NBC/WSJ Poll: Most Americans Are Worried About a Recession
More than two thirds of Americans believe the U.S. economy is either in recession now or will be in the next year, according to a new NBC/Wall Street Journal poll.
That assessment comes despite the fact that, since the recession that ended early in President Bush's term, the U.S. economy has experienced sustained growth with low inflation and unemployment and generally rising stock values.
The NBC/Journal poll also reflected some mixed feelings about the economy. Just 15% and 16%, respectively, rated current conditions as very good or very bad. Yet growth in consumer spending has slowed, and concerns over health costs, job security and the rich-poor gap have left Americans downbeat about the road ahead.

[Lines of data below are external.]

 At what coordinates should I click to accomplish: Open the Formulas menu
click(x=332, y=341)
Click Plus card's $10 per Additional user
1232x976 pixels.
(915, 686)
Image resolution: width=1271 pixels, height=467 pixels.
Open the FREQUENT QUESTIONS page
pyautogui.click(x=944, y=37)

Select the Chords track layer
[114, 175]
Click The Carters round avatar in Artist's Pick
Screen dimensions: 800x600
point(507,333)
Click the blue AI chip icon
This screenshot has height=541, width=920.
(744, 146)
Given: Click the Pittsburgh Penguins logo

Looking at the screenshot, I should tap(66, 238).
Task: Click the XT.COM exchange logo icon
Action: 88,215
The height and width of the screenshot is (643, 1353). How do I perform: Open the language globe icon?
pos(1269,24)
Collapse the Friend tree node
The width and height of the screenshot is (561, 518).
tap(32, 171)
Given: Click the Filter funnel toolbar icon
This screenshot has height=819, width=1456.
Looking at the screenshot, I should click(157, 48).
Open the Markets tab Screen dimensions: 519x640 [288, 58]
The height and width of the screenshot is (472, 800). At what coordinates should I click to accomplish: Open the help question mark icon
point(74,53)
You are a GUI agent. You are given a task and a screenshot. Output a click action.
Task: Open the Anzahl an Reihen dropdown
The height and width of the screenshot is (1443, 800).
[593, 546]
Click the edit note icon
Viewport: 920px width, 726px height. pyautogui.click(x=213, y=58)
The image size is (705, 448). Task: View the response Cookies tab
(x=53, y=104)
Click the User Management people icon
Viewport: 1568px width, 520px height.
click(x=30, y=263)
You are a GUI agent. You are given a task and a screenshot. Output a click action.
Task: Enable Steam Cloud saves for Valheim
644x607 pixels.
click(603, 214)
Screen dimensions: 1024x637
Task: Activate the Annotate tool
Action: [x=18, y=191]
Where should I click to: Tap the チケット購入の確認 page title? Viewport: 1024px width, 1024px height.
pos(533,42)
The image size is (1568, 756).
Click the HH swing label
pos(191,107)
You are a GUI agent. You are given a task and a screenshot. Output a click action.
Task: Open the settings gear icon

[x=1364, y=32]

“They’re ambivalent about the current economy but pessimistic about the future,” says Republican pollster Neil Newhouse, who conducts the Journal/NBC survey with Democratic counterpart Peter Hart.
“The macro-economy is reasonably healthy,” observes Mr. Corzine, former CEO of Goldman Sachs. “But the reality for the majority of America is they’re lucky if they hold on….The numbers are different from what the feel is on Wall Street.”
Poll respondents expressed limited anxiety about the affects of either the housing market decline or stock market turbulence on their personal circumstances. Just 20% said shifting stock values lately have had a negative impact on their finances, while 17% said the same about home price declines.
But the poll shows that Wall Street itself is a target of public ire. Just 16% expressed substantial confidence in the financial industry, slightly below those expressing confidence in the energy industry (18%) or the pharmaceutical industry (17%). Large corporations (11%) and health insurance companies (10%) fared even worse.
One bright spot for the world of commerce: fully 54% of Americans expressed high confidence in small businesses, which tied with law enforcement agencies for the second ranking behind the U.S. military among institutions rated by respondents.